Mendelssohn may not be a household name, but he was a prodigy who composed the overture to ‘A Midsummer Night’s Dream’ aged just seventeen. Indeed, the depth of Mendelssohn’s brilliance is visible in the exhibition itself; a hand-written sonata from when he was just fourteen, and without Freemantle’s acquisition it would have been lost. A keenly intense passion and appreciation of music is a clear undercurrent throughout the exhibition. Not only does this stem from the avid collector’s works, but also Dr White’s careful and precise arrangement and research.

Speaking with the curator of the exhibition, Dr Bryan White from the School of Music, it was interesting to have an insight into the depth of work that has fed into the exhibition’s panelled walls. Sifting through letter upon letter, compiling masses of research from across the globe to create a wonderful exhibition that couldn’t be faulted on form or presentation.

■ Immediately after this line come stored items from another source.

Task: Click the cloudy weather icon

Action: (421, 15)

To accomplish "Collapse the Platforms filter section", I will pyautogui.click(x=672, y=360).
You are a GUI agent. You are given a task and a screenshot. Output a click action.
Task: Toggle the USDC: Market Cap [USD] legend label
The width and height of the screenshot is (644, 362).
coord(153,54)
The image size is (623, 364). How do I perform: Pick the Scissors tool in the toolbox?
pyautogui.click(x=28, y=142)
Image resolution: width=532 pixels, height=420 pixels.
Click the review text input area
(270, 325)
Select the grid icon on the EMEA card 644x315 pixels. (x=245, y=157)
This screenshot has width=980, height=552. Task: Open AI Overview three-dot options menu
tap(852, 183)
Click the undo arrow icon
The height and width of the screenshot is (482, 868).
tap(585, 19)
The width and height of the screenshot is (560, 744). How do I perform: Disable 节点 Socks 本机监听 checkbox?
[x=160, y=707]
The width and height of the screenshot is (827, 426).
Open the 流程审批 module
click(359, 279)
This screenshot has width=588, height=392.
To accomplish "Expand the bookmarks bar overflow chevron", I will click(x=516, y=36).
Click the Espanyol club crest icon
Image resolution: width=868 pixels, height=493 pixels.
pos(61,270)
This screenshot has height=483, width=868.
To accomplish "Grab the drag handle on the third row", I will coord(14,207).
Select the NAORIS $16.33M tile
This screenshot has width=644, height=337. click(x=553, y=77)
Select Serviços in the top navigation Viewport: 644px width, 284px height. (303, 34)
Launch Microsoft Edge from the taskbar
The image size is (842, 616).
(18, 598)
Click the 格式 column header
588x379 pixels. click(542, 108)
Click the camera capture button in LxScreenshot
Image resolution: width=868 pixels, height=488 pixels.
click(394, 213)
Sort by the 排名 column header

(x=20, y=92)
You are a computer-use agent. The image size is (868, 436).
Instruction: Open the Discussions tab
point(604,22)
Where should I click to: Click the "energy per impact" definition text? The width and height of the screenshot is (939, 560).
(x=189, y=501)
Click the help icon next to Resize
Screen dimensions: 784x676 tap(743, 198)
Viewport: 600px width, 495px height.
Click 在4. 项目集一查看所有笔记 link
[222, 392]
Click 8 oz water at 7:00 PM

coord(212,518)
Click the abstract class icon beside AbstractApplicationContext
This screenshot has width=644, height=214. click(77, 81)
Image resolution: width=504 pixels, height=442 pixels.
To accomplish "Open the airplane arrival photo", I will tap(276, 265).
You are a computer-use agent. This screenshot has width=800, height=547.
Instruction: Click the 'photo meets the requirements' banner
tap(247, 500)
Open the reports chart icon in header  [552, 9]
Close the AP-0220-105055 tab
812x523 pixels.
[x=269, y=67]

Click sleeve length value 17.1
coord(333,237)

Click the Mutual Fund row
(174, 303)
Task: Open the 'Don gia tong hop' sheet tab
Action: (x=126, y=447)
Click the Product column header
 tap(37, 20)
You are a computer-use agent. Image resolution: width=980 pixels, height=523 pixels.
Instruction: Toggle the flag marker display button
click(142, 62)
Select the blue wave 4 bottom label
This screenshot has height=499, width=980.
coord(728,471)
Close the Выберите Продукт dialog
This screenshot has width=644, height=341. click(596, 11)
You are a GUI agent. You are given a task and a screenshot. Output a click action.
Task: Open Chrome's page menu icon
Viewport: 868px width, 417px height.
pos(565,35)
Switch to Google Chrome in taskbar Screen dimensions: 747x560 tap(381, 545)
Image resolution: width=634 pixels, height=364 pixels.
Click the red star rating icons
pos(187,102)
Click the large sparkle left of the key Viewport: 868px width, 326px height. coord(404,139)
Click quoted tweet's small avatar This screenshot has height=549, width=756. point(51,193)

“The vast majority of the work you see here today is because of Freemantle and forms a large basis of the Brotherton’s collection of music. It has been my first time curating an exhibition, and it’s been great to work with the team. It all looks really impressive! I think the whole thing works really well, it has a visual appeal, a variety of materials from engravings to letters, and has great potential for other researchers. It’s been a very interesting and rewarding creative process.”

One thread of the exhibition that was particularly intriguing was the tale of the librarian John Alexander Syminton, who syphoned off half of the material he was buying for Lord Brotherton and sold it overseas and retained the illustrious profit. This narrative, while illicit, is an interesting caveat on the exhibition as a whole that only emphasises the rarity of manuscripts and letters on display.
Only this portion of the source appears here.